Each evokes a sense of place — an intimate and profound connection— that draws us to them and gives them meaning.
This notion is driving the next UW–Madison campus master plan, which focuses on making campus more livable, workable, and sustainable over the next 20 years. It also drove Trish O’Kane to take a nontraditional approach to her environmental studies class this semester. Her students immersed themselves in lessons in “place” and, last week, offered input to campus master planners, including representatives from the lead planning and design firm, SmithGroupJJR and landscape architecture firm, Hoerr Schaudt.
“I want their work to be real. I want my students to contribute and realize they can make a difference, both on campus and for the natural world,” says O’Kane, a graduate lecturer in the Nelson Institute for Environmental Studies. “So much of their education so far has taken place indoors.”
Trish O’Kane with some of the trash DePorter collected along Willow Creek.
That changed this semester, when she directed students to choose a location on campus and spend 30 minutes a day there, five days a week, keeping a journal of their observations, including sights, sounds and smells.
This meant frigid, snowy days in January and February, and cool, wet days in March and April.
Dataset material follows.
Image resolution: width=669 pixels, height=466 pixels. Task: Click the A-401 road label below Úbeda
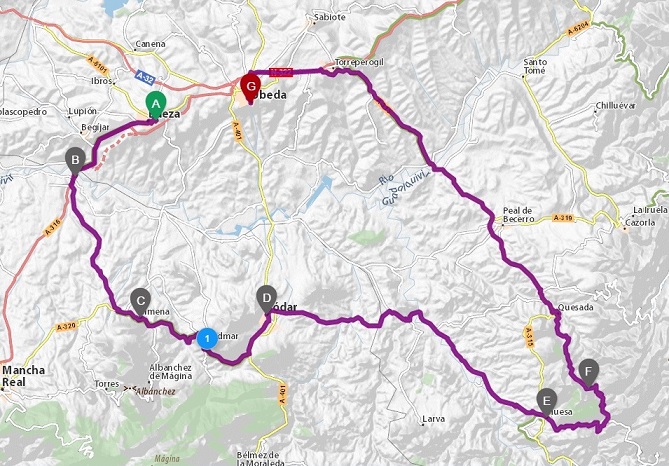coord(238,131)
The project counted for 50 percent of their grade, so students couldn’t let the elements keep them from making their journal entries.
For students like Hannah DePorter, a freshman majoring in wildlife conservation, it was an opportunity to experience the unexpected. DePorter chose to make her observations along Willow Creek, in the Lakeshore Nature Preserve and near her residence hall.
O’Kane calls DePorter the “next John Muir” because once DePorter discovered an owl living in her territory — and within a few short but blustery weeks, one owl became three — everything changed. She began spending hours every day observing there, says O’Kane, taking notes from her hammock at all hours of the day and night.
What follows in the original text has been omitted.